● **DIRECTIONS**
A. Please extract the passage of the article on stock traders and psychopaths from "These studies lay" to "to each other.".
B. Answer these questions using the article on stock traders and psychopaths:
(i) At which university was the recent study carried out?
(ii) How many stock traders did the simulation compare with the psychopaths?
(iii) In what year did the New Scientist note similarities between corporate employees and psychopaths?

● **EXTRACTED TEXT**
--- START ---

Written by Zach McCall
Wednesday, 28 December 2011
Workers and young people are rightfully angered by the actions of the Wall Street speculators. Their ruthless gambling does not involve productive investment, results in increased food and fuel prices, and puts pensions and entire countries at risk. So what does recent research have to say about these unelected few who hold the fate of millions in their hands?
A recent study carried out at the University of St. Gallen indicates that the behavior of stock market traders is analogous to that of certified psychopaths. Carried out by MBA students Thomas Noll and Peter Scherrer, the study used a computer simulation, which compared the actions of 27 stock traders to the actions of 24 certified psychopaths incarcerated in high-security German hospitals. An article in Der Spiegel noted that the “stockbrokers’ behavior is more reckless and manipulative than that of psychopaths.” Thomas Noll noted that the stockbrokers in the simulation were so hell-bent on gaining more than their opponents that they put a lot of effort into attempting to damage each other. Noll went as far as to compare their actions to those of someone attacking a neighbor’s car with a baseball bat to ensure that the attacker ended up having the nicest car in the neighborhood.
This study corroborates earlier studies on stock traders and psychopathic behavior. In 2004, the New Scientist noted similarities between corporate employees and psychopaths, citing a common lack of empathy and compassion for thriving under stress. In 1996, a Scottish university noted that a psychopath can become a successful stockbroker instead of a serial killer with the right parenting!
These studies lay bare the disgusting psychology that capitalism generates, which now threatens the very existence of our species. Capitalism can no longer play a progressive role in developing society; it’s time for a new society and a psychology and way of relating to each other.

--- END ---

● **EXTRACTED ENTRIES**
--- START ---

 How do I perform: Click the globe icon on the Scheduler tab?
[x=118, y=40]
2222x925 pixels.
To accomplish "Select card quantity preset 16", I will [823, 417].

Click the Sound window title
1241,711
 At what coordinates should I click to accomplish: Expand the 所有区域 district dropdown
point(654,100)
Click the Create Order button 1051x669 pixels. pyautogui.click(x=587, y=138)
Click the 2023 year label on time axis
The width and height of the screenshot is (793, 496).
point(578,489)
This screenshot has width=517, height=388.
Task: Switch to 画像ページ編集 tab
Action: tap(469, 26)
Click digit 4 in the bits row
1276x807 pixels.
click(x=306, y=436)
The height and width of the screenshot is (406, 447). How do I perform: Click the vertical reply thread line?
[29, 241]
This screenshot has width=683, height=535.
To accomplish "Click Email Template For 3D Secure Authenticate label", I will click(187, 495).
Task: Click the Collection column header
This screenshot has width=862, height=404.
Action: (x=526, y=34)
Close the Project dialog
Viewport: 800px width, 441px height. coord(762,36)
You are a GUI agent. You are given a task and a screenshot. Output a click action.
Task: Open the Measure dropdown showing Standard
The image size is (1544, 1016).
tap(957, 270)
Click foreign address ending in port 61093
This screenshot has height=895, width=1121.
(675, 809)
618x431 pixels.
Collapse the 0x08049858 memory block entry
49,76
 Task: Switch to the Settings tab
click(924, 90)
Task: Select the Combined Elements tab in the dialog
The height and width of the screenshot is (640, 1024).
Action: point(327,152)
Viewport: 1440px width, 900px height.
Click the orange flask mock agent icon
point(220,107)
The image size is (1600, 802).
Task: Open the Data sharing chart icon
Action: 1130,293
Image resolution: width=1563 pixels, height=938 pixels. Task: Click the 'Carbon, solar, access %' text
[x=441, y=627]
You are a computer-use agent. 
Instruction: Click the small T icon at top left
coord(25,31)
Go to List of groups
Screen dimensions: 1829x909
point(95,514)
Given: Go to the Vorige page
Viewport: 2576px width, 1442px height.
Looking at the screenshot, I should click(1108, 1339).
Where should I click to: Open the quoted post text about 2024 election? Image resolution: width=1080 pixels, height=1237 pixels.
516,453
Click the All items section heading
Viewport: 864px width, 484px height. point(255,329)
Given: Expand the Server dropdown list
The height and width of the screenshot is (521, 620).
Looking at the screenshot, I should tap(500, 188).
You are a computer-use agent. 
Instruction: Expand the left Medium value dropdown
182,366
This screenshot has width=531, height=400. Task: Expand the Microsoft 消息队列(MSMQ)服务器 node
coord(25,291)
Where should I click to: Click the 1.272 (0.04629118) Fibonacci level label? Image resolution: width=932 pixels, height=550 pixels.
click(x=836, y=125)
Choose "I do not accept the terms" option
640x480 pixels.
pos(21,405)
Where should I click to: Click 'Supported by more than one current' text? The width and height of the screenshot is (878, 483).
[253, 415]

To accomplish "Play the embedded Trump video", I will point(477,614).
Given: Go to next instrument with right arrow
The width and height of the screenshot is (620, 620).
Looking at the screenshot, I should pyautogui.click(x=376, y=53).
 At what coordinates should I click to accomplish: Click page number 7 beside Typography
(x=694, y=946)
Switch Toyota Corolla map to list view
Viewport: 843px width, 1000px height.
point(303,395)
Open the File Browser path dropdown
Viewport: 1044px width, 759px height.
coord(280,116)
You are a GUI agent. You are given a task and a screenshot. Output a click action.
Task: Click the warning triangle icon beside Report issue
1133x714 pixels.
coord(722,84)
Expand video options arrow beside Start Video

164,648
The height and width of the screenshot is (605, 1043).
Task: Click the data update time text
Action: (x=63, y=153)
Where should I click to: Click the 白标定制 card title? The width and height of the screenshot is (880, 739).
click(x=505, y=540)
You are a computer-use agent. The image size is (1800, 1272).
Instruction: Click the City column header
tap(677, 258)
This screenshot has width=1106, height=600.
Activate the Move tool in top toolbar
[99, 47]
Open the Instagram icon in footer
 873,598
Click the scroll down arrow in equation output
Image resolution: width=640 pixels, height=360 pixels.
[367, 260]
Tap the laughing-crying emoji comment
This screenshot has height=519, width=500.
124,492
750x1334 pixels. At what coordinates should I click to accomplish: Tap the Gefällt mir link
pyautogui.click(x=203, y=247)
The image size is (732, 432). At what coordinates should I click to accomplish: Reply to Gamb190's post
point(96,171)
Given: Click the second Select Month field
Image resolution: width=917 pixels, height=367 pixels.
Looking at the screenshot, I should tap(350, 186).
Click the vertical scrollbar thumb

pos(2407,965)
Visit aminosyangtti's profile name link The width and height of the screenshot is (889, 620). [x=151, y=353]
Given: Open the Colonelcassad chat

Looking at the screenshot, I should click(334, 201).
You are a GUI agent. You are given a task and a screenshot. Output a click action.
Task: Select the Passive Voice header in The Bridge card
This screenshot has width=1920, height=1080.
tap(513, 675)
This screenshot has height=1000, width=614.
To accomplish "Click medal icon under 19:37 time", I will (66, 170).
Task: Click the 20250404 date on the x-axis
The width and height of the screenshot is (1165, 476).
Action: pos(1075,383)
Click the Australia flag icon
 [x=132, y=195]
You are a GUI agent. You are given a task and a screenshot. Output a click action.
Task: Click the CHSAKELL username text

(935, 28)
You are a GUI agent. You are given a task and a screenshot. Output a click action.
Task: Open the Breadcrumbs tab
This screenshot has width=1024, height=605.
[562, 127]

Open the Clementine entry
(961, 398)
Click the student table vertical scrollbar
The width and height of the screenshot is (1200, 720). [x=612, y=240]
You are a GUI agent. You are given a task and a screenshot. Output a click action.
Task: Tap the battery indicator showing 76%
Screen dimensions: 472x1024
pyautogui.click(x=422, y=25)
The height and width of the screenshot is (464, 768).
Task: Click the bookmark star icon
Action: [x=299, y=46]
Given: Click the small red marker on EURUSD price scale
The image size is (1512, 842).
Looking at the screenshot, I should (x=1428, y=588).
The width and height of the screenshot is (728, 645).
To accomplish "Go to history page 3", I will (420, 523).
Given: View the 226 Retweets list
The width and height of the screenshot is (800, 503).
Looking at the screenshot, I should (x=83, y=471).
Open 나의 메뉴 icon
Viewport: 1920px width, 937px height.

--- END ---

● **EXPECTED RESPONSES**
A.
These studies lay bare the disgusting psychology that capitalism generates, which now threatens the very existence of our species. Capitalism can no longer play a progressive role in developing society; it’s time for a new society and a psychology and way of relating to each other.

B.
(i) The University of St. Gallen
(ii) 27
(iii) 2004